Hinter den Kulissen des Erhabenen

Dabei entstehen erhabene Aufnahmen großer Winterlandschaften oder romantische Sehnsuchtsbilder idyllisch leuchtender Dörfer unter dem alpinen Nachthimmel. Daneben finden sich Aufnahmen weggekarrter Schneemassen, Videos von sich ständig wiederholenden Handgriffen an einem Schaltpult, von schaufelnden und kehrenden Arbeitern.

Und eine weitere Ebene kommt dazu: Die Werke Melanie Manchots verfügen unabhängig von ihrer inhaltlichen Auseinandersetzung immer über eine eigenständige Ebene formaler, fast grafischer Qualitäten. Farbe, Proportion, Linie und Fläche, die Auseinandersetzung mit den Medien Film und Fotografie öffnen weitere Zugänge zu ihrem Werk. Dokumentation und Fiktion verbinden sich, Diskurs und Form finden einen vielschichtigen Ausdruck.

Snowdance – Region, Bild, Musik

Zur Intention der Reihe INN SITU gehört die intensive Auseinandersetzung der Fotokünstlerinnen und -künstler mit der Region und ihre Zusammenarbeit mit einem von uns eingeladenen Musikschaffenden aus Tirol oder Vorarlberg. Die Arbeit „Snowdance“ steht beispielhaft für die künstlerische Haltung hinter diesem Format. Alle Werke der Ausstellung sind Ergebnisse persönlicher Begegnungen und des neugierigen Sicheinlassens der Mitarbeiter des Vorarlberger Skigebietes auf die Arbeit der Londoner Künstlerin.
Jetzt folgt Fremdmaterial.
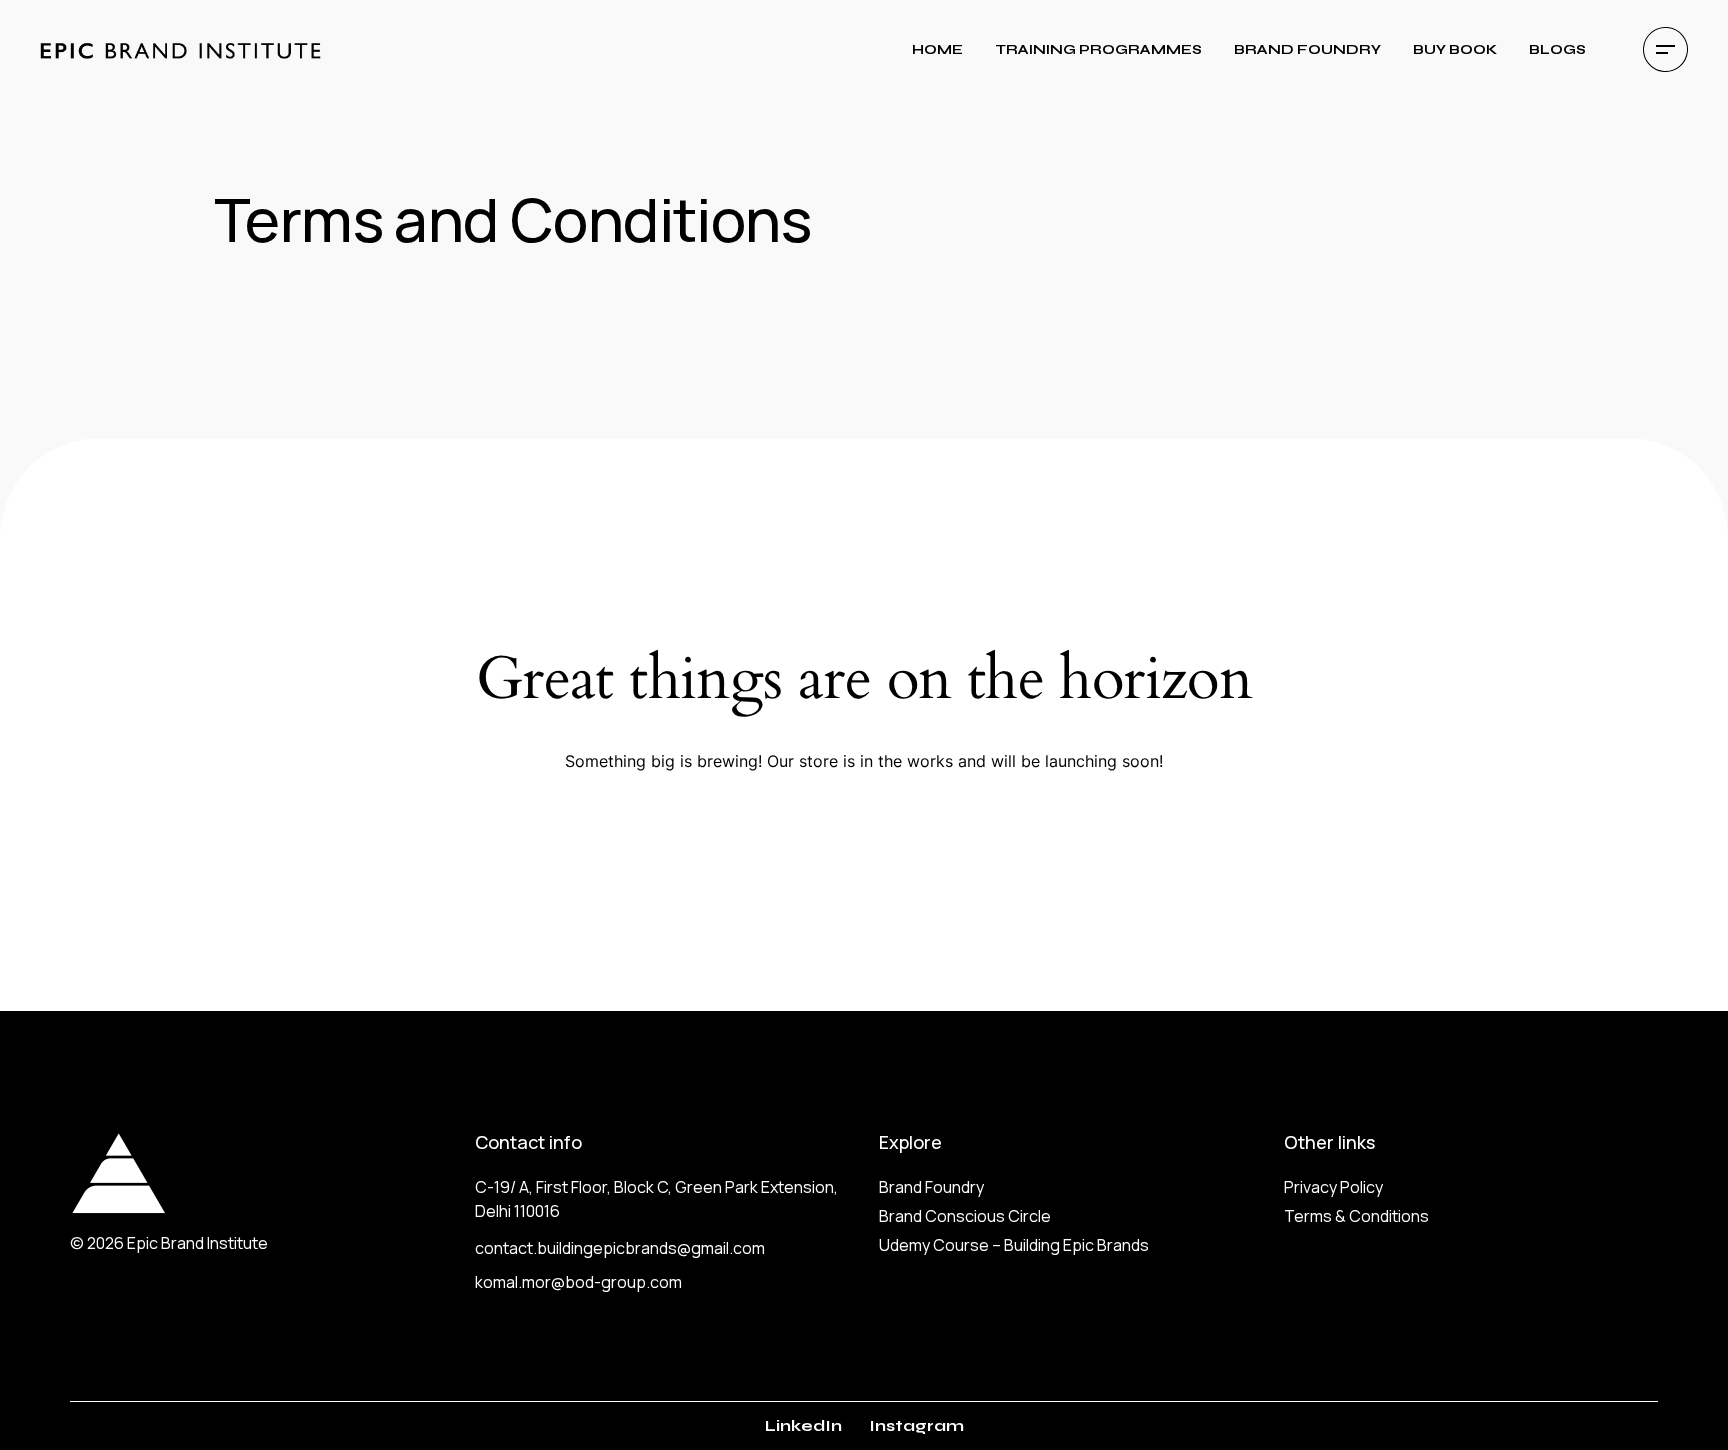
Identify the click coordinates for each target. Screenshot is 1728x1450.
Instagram (916, 1425)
»Snowdance« ist eine Choreografie für acht Pistenfahrzeuge. Über eine Zeichnung skizziert die Künstlerin den Fahrern die auszuführenden Bewegungen. Durch ihre Interpretation dieser offenen Partitur werden diese zu einflussreichen „Mit-Wirkenden“ des Werks. Eine Drohne nimmt den nächtlichen Tanz der Maschinen auf. Der Tiroler Komponist und Zithervirtuose Christof Dienz – beauftragt mit der Gestaltung des INN SITU-Konzertes in Resonanz auf die Arbeit von Melanie Manchot – schuf den Soundtrack zu dieser einzigartigen Videoarbeit.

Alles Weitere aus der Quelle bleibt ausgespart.